We are in a time of increased tensions, uncertainties and changes in the Catholic Church . Particularly troubling is the loss of moral authority resulting from the continuing sexual abuse crisis and evidence of institutional coverup. The purpose of this site is to examine what is happening by linking to worldwide news stories, particularly from the English speaking church and the new breath of fresh air blowing through the church with the pontificate of Pope Francis. Romans 8:38
Tuesday, May 13, 2014
Senior bishop calls for church to listen to calls for communion for divorcees and married clergy
Hannah Roberts
The Tablet
May 13, 2014
The Catholic Church should listen to all the arguments in favour of gay relationships, Communion for remarried divorcees, and ending mandatory celibacy for priests, a senior Italian bishops has insisted.
The secretary-general of the Italian bishops’ conference (CEI), Nunzio Galantino, bishop of the southern diocese of Cassano all’Jonio, told the Florence-based La Nazione newspaper yesterday that he wanted church leaders to open their mind to different views on these issues.
He said: “My wish for the Italian Church is that it is able to listen without any taboo to the arguments in favour of married priests, the Eucharist for the divorced, and homosexuality."
Bishops from around the world are due to debate the Church’s teaching on such issues at their Extraordinary Synod for the Family in October, having dispatched questionnaires to every diocese for feedback.
Bishop Galantino, 65, said that the Church had invested a lot of its time on issues relating to the sanctity of life, perhaps at the expense of other important issues. He said: “In the past we have concentrated too much on abortion and euthanasia. It mustn’t be this way because in the middle there’s real life which is constantly changing.

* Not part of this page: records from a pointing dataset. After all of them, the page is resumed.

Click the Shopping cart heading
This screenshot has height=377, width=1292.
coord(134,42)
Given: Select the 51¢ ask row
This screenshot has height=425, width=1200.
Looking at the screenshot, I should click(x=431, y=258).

“I don’t identify with the expressionless person who stands outside the abortion clinic reciting their rosary, but with young people, who are still against this practice, but are instead fighting for quality of life, their health, their right to work.”
He said he believed the arrival of Pope Francis represented a unique chance to usher in liberal reforms. “With Pope Francis the Italian Church has an extraordinary opportunity to reposition itself on spiritual moral and cultural beliefs,” he said.
Pope Francis appointed Galantino interim secretary-general of the CEI last December and made the position permanent last month.
Galantino appears to echo the views of the Pope, who said last year that the Church risked falling “like a house of cards” if it was “obsessed” only with issues related to “abortion, gay marriage and the use of contraceptive methods”.
John Smeaton, the Chief Executive of the Society for the Protection of Unborn Children, said he was “deeply troubled” by the bishop’s comments.
“I do identify with the person outside the abortion clinic praying their rosary, whether or not the person is expressionless,” he wrote in an open letter to Bishop Galantino on his blog.
He said a pro-life group in south-west London often told him that “young women who, seeing the people outside the abortion clinics praying, change their minds and keep their baby.”